▶ [Pixel coordinate grounding data]:
════════════════════

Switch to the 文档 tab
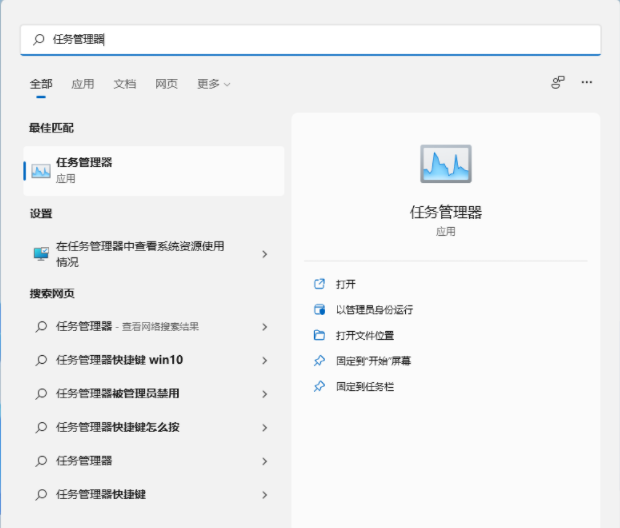Image resolution: width=620 pixels, height=528 pixels. click(124, 84)
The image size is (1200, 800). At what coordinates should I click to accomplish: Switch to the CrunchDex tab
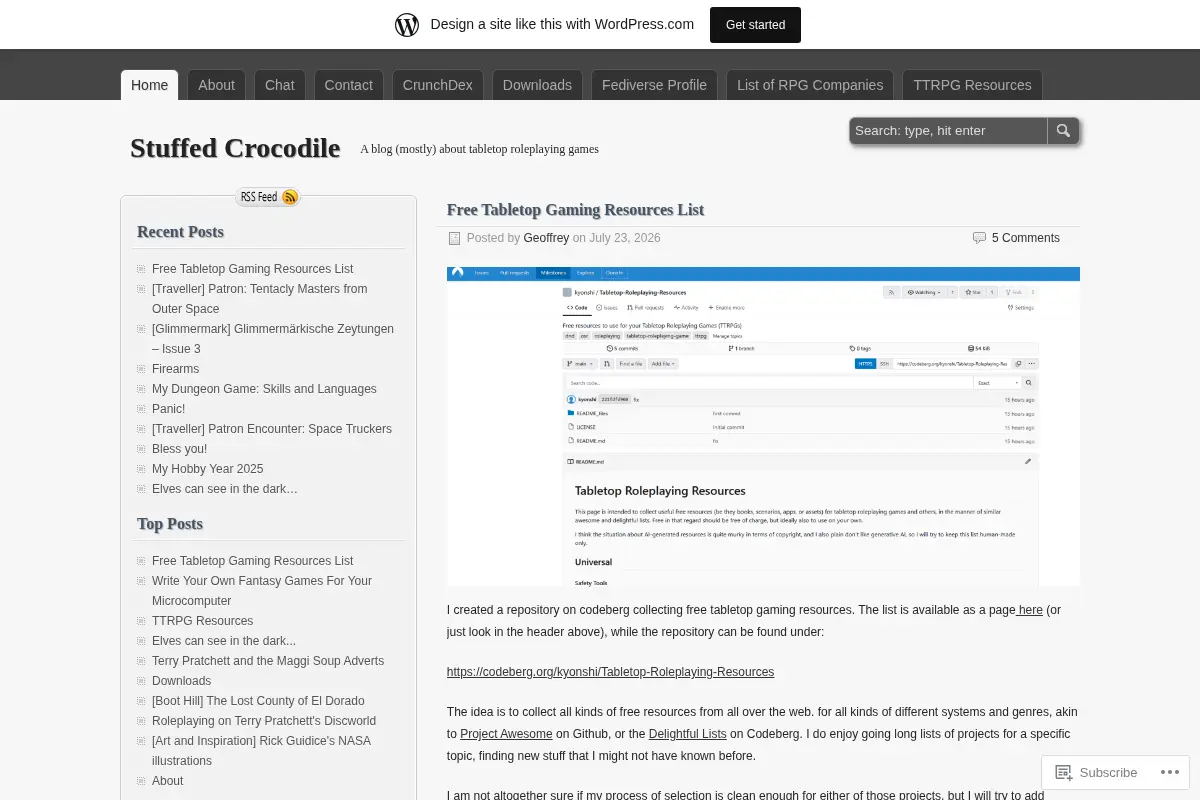click(x=438, y=85)
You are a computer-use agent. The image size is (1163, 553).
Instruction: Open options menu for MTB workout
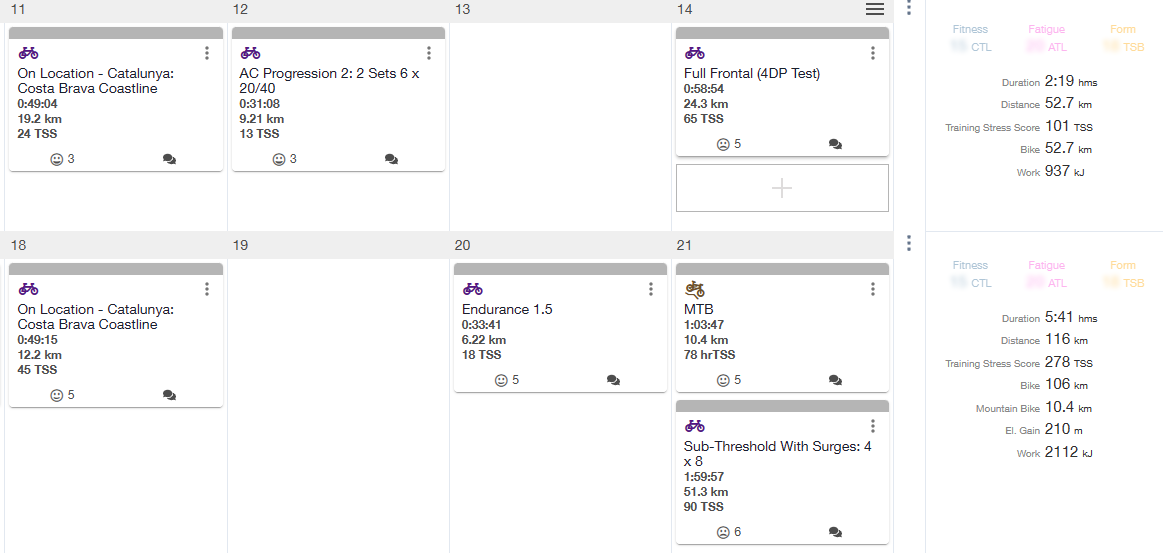[873, 288]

════════════════════

▶ [Your task]:
In the copy, each entry above must match exactly, and no picture may be carried over.

▶ [Task answer]:
Switch to the 文档 tab
Image resolution: width=620 pixels, height=528 pixels. click(124, 84)
The image size is (1200, 800). At what coordinates should I click to accomplish: Switch to the CrunchDex tab
click(x=438, y=85)
You are a computer-use agent. The image size is (1163, 553).
Instruction: Open options menu for MTB workout
[873, 288]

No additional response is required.